The mental model here should be familiar to anyone in the music industry; each pedal between the instrument and the amp is a plugin, each wire is a queue. Each pedal processes its data concurrently (but not parallel with) with every other pedal.
It's relatively common in game development for AI/physics to generate the data for frame n, while graphics displays frame n-1. (there's a natural, fairly hard sequential barrier separating physics from graphics, and there's a hard sequential barrier when the frame is finally shipped off to the GPU) Especially on consoles that have 8 core CPUs but each core is really slow. PS4/XBoxOne use the AMD Jaguar architecture, which was the mobile variant of Excavator. The single core performance of these CPUs are absolutely atrocious, but the devs make it work for latency sensitive activities like gaming.
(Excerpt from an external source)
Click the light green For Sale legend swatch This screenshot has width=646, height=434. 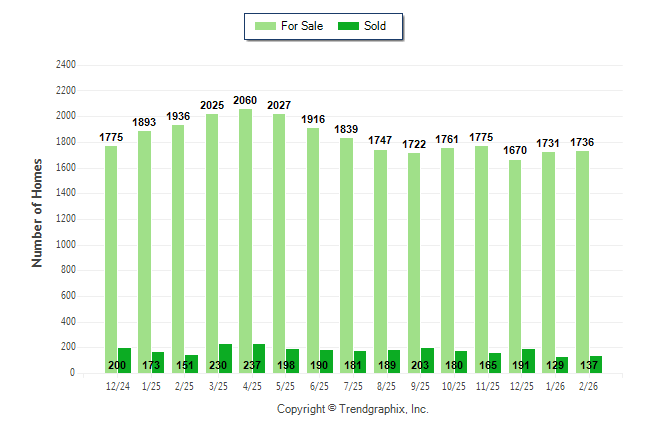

> Data travelling from one core to another could mean additional performance loss.
Only if it is evicted from the L3 cache, and the 3950X has 64MB of it. That's over a second(!!) of latency at 16 channel+192kHz+32 bits/sample audio.
Speaking of channels, that seems like a natural opportunity for parallelism.
I get that legacy code is legacy code, and a framework designed to run optimally on Netburst isn't necessarily going to run optimally on Zen 2. (or any other CPU from the past decade) But this is an institutional problem, not a technical one. It sounds to me like somebody needs to bite the bullet and make some breaking changes to the framework.
> Everything is serial so far. Got it. Here's the thing though: Plugin A processes packet n, Plugin B processes packet n-1, Plugin C processes packet n-2, [...] Plugin G processes packet n-6. Now you have 7 independent threads processing 7 independent data packets. As long as the queues between plugins are suitably small you won't introduce latency.
The process is realtime so you cannot receive events ahead of time. It is actually running how you describe, but you can only process so much during the length of a single buffer. Typically solution is to increase the length of the buffer, but that increases latency or reduce the length of the buffer but that introduces overhead.
> Each pedal processes its data concurrently (but not parallel with) with every other pedal.
That's how it works.
> The single core performance of these CPUs are absolutely atrocious, but the devs make it work for latency sensitive activities like gaming.
I am talking about realistic simulations. You can definitely run simple models without latency, that's not a problem.
> Only if it is evicted from the L3 cache, and the 3950X has 64MB of it. That's over a second(!!) of latency at 16 channel+192kHz+32 bits/sample audio.
That's nothing. Typical chain can consists of dozens of plugins times dozens of channels.
There is no problem with such simple case as running 16 channels with simple processing.
> Speaking of channels, that seems like a natural opportunity for parallelism.
That works pretty well. If you are able to run you single chain in realtime you can typically run as many of them as you have available cores.